▶ **Instructions to follow**: Your answer should hold all lines of the entries that include the word "computer".

[Pixel coordinate grounding data]
=== Begin Enclosure ===
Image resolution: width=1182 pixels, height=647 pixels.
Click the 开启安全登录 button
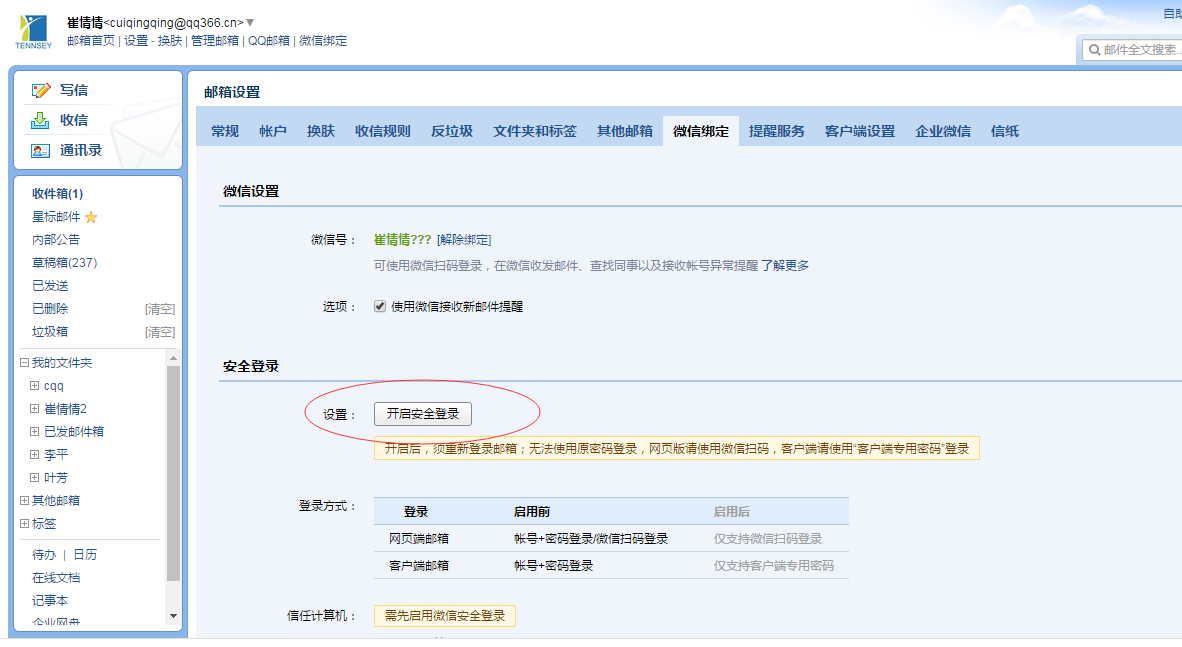[x=422, y=413]
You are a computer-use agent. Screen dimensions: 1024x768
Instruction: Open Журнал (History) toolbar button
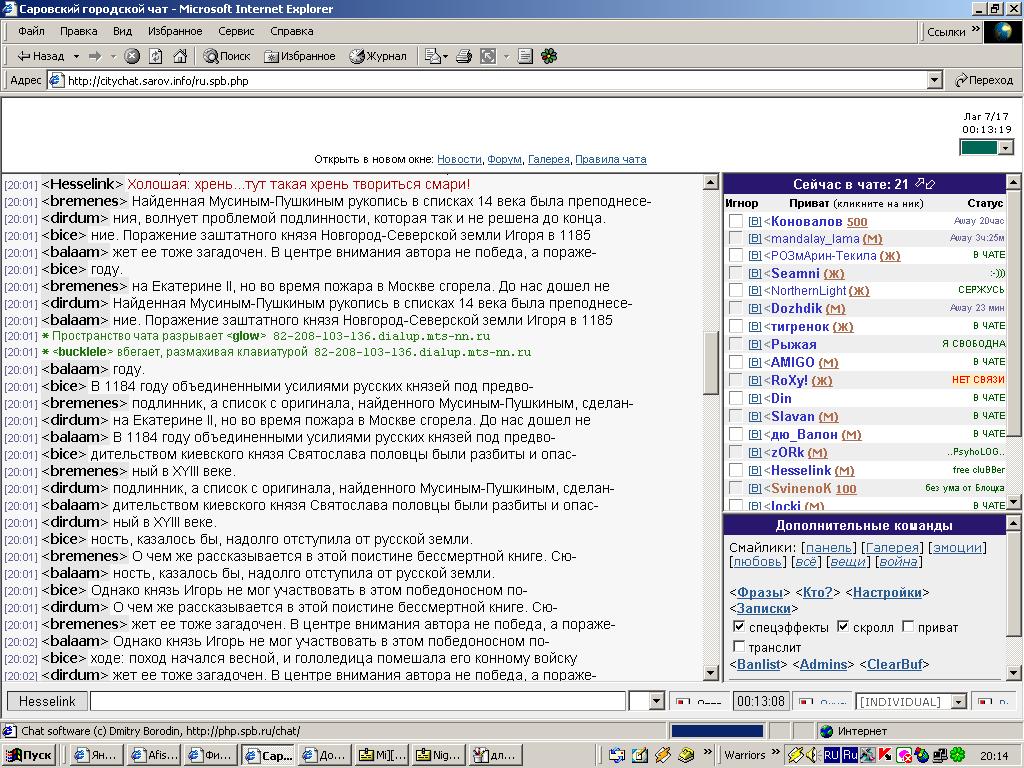pos(378,56)
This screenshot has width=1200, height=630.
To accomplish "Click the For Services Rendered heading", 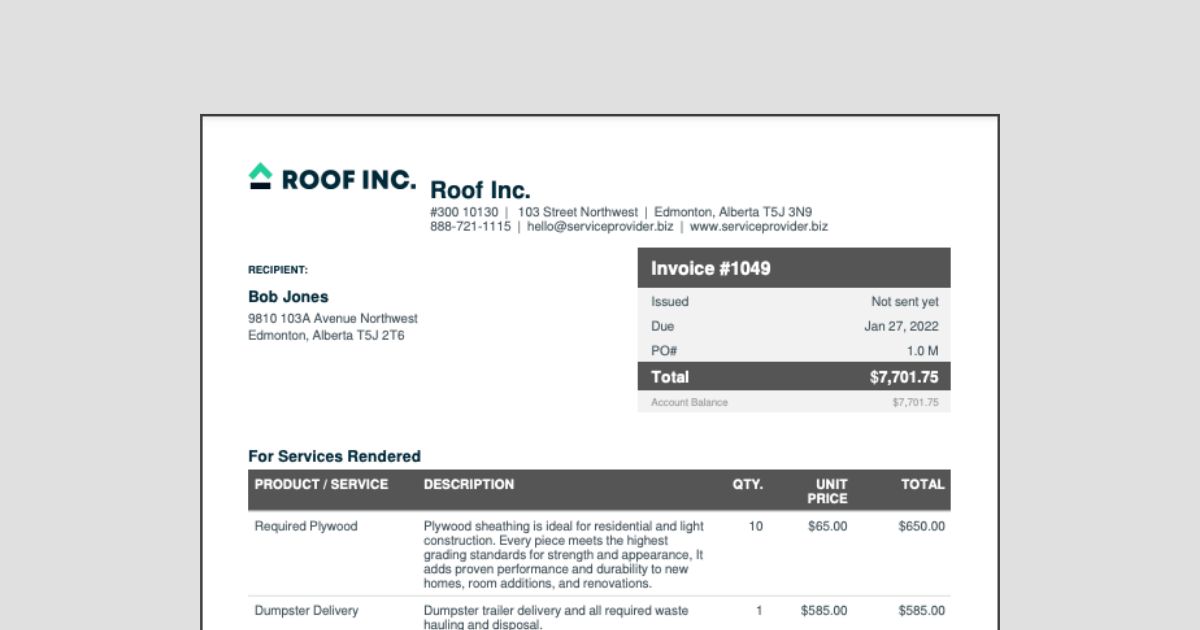I will coord(334,457).
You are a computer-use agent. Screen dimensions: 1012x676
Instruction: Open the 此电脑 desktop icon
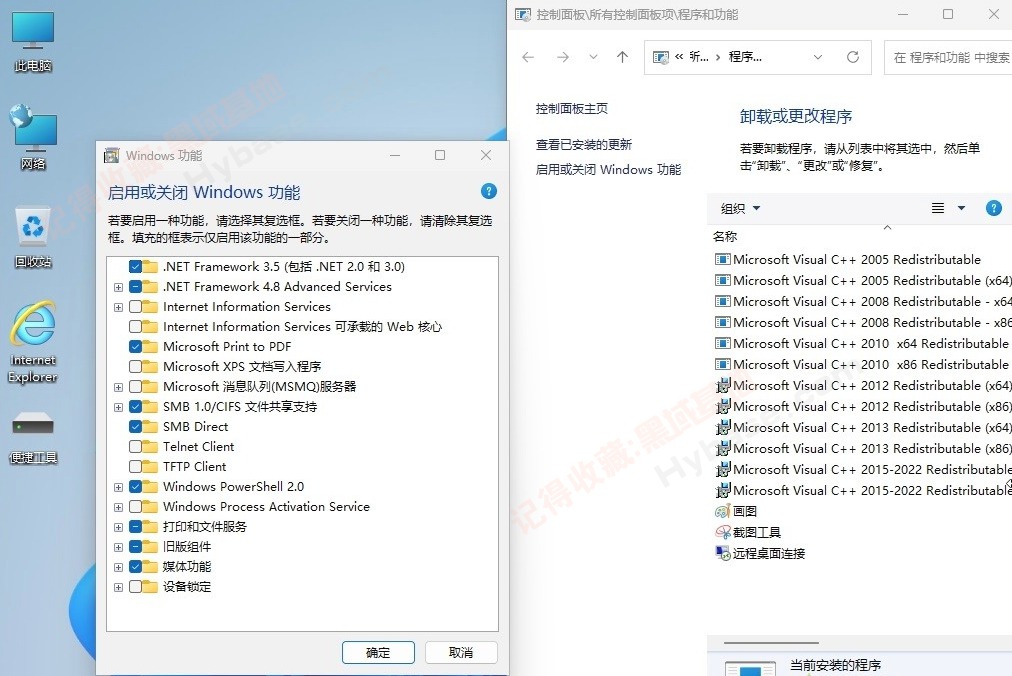point(32,42)
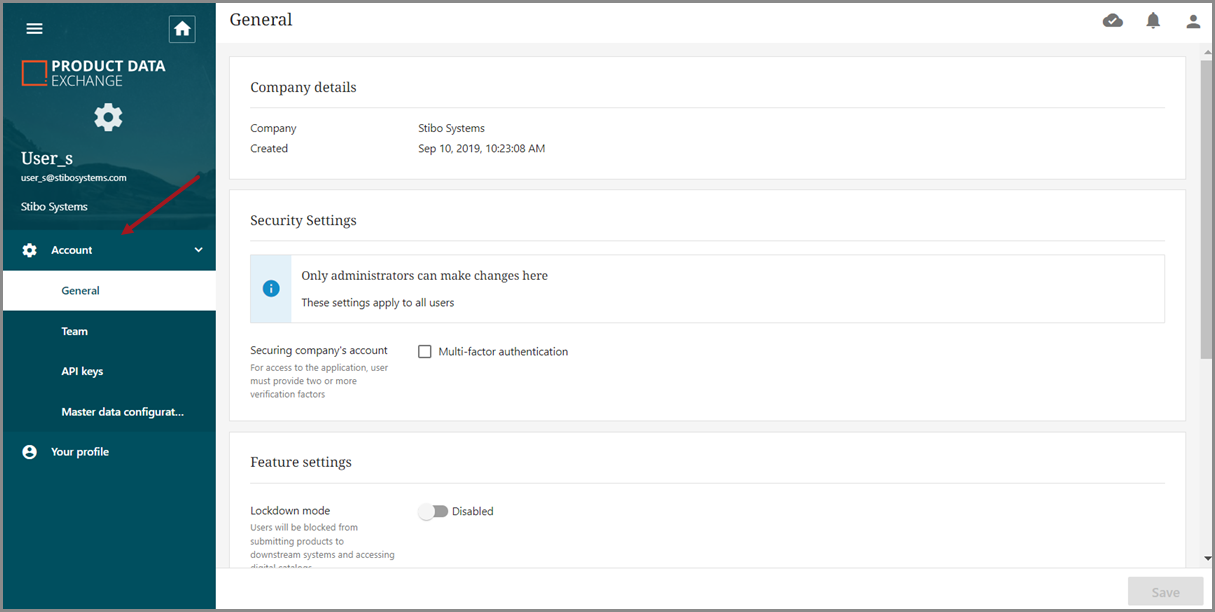This screenshot has width=1215, height=612.
Task: Click the large settings gear icon
Action: 108,118
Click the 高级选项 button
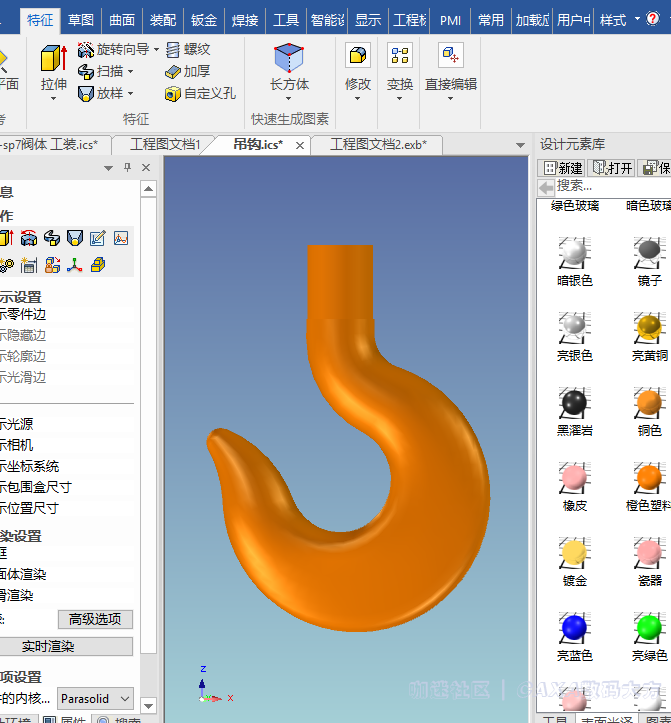The height and width of the screenshot is (723, 671). click(x=95, y=619)
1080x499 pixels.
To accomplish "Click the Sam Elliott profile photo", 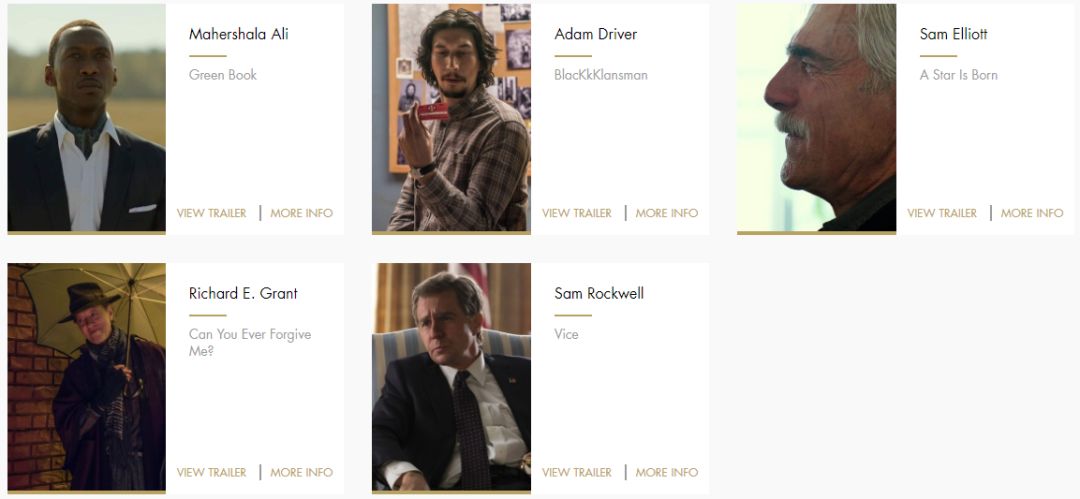I will [x=816, y=118].
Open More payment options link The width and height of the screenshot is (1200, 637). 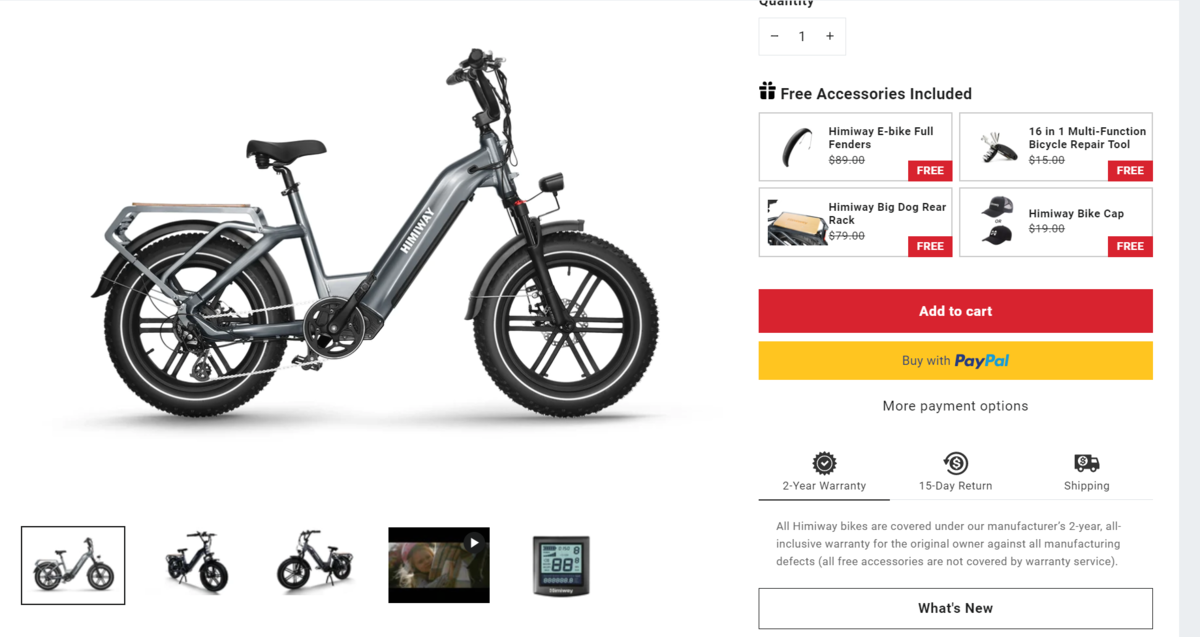tap(955, 406)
=== End Enclosure ===
▶ **Exercise solution**:
You are a computer-use agent. Screen dimensions: 1024x768
You are a computer-use agent. Screen dimensions: 1012x676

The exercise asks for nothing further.